# 12-32 cassette for 10 speed?



## Trek2.3 (Sep 13, 2009)

As I get older I'd like a kick on the steeper hills. 
The rest of my components are current Shimano 105.


----------



## DaveT (Feb 12, 2004)

Trek2.3 said:


> As I get older I'd like a kick on the steeper hills.
> The rest of my components are current Shimano 105.


It's *very* common to use a Shimano 9-speed MTB rear derailleur with Shimano 10-speed road shifters and 32t & 34t cassettes. Perfect combination when you need real climbing gears.

EDIT: Your 105 rear derailleur **may** be able to handle a 32t cassette but you won't know until you try it.


----------



## Trek2.3 (Sep 13, 2009)

Thanks, Dave.


----------



## Trek2.3 (Sep 13, 2009)

Apparently, with a long-cage RD, I can use a SRAM 10-speed model CSX228 cassette in 11x 32.


----------



## cxwrench (Nov 9, 2004)

Trek2.3 said:


> Apparently, with a long-cage RD, I can use a SRAM 10-speed model CSX228 cassette in 11x 32.


with a long cage MOUNTAIN BIKE derailleur, yes. if you're using shimano, the max cog size for ANY road derailleur they make is 30. and that's only for 105. all other long cage road derailleurs aren't designed to work w/ mtb cassettes, they're designed to wrap more chain for triples.


----------



## DaveT (Feb 12, 2004)

What cxwrench said! The cage length of a derailleur has to do with how much chain it can handle, not how big of a cog on the cassette. It's the geometry of the derailleur that determines how large a cog it can handle. MTB derailleurs are designed for large cog cassettes, up to 36t in some cases.

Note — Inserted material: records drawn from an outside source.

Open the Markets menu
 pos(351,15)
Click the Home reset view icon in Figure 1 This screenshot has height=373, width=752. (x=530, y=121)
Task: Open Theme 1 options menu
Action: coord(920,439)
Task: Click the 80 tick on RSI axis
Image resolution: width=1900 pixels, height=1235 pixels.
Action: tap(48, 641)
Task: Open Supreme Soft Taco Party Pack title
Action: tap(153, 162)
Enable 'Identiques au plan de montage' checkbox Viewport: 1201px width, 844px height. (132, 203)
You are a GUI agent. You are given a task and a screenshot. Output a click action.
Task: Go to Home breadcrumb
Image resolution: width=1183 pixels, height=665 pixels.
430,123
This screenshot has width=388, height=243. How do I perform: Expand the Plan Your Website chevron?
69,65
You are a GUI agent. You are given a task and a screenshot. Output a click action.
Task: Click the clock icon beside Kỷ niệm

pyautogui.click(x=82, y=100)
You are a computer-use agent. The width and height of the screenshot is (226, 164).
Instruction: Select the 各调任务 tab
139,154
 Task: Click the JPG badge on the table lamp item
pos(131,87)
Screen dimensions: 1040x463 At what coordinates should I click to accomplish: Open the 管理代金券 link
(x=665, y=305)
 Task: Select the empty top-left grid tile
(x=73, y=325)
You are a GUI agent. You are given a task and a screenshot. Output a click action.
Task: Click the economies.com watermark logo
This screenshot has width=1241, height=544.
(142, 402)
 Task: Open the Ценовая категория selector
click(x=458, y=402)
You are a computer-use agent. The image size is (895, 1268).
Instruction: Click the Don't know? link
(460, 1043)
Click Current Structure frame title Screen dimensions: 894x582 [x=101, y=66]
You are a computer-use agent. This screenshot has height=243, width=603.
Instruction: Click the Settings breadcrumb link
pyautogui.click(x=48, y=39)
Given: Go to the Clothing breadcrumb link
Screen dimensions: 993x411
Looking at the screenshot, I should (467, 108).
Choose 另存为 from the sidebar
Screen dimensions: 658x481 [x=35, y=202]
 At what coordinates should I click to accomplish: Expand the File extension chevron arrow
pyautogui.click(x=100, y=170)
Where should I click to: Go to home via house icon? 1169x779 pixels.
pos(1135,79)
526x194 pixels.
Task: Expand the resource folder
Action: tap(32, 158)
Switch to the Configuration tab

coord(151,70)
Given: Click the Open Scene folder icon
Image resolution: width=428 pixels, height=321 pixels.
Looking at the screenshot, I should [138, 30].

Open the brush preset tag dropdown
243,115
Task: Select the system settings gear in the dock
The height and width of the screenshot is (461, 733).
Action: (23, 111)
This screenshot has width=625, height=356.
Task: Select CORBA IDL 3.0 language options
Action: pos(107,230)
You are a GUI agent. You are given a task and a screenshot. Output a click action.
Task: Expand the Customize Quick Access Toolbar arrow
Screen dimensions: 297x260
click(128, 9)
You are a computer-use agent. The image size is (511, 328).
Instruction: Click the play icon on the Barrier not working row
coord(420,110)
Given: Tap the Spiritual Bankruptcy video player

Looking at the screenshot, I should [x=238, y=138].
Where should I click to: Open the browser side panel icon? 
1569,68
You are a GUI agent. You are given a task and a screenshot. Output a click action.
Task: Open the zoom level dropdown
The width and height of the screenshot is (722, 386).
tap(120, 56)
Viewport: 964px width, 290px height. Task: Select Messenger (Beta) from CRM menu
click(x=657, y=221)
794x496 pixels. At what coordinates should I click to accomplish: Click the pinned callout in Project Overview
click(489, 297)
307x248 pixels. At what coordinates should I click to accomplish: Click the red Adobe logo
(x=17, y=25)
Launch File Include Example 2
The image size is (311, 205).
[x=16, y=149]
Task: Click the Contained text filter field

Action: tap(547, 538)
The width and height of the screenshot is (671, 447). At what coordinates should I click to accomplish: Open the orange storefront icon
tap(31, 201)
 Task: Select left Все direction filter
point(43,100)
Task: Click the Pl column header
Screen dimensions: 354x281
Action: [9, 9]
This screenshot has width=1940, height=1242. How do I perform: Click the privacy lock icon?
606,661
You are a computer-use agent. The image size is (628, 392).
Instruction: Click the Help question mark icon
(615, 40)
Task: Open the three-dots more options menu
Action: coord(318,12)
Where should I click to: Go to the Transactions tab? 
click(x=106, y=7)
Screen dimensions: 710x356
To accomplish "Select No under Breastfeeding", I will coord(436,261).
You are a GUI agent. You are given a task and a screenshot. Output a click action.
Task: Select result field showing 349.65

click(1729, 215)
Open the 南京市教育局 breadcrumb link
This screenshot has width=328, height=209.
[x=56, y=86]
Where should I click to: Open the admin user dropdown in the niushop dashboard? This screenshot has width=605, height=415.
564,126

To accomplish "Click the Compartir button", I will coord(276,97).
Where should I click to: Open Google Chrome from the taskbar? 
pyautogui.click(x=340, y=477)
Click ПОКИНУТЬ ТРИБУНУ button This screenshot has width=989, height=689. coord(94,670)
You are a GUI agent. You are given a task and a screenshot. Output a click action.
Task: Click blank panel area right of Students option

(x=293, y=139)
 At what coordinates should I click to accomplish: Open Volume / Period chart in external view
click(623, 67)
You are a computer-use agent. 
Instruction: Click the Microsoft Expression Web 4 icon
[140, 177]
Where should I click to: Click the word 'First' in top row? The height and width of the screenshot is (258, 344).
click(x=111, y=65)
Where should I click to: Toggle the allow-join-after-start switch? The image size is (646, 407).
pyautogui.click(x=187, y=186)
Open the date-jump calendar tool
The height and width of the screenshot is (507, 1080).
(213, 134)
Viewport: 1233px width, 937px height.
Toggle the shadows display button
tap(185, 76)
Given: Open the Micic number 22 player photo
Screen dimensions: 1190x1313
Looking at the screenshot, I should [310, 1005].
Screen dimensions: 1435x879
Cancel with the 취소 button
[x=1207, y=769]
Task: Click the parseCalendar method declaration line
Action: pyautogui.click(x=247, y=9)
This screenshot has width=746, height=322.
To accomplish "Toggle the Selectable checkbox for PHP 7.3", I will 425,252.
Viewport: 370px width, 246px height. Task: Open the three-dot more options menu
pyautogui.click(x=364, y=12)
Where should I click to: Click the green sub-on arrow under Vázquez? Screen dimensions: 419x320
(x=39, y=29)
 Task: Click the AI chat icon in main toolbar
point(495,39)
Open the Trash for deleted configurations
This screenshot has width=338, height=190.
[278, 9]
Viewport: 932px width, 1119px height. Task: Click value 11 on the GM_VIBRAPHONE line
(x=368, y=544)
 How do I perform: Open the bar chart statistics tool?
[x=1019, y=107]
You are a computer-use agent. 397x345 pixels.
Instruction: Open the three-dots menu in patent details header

The part number of the cassette you quoted "CSX228" is someone else's part number, not SRAM. SRAM calls it a PG-1050. You can use any Shimano compatible 10-speed cassette; SRAM, IRD, etc.


----------



## Merckx Ti (Mar 8, 2008)

If you had a Sram set up, 
You could use any of the Sram WiFli (Red, Force, Rival or Apex) rear derailleurs and the Sram 1050 or 1070 11x32 cassette.


----------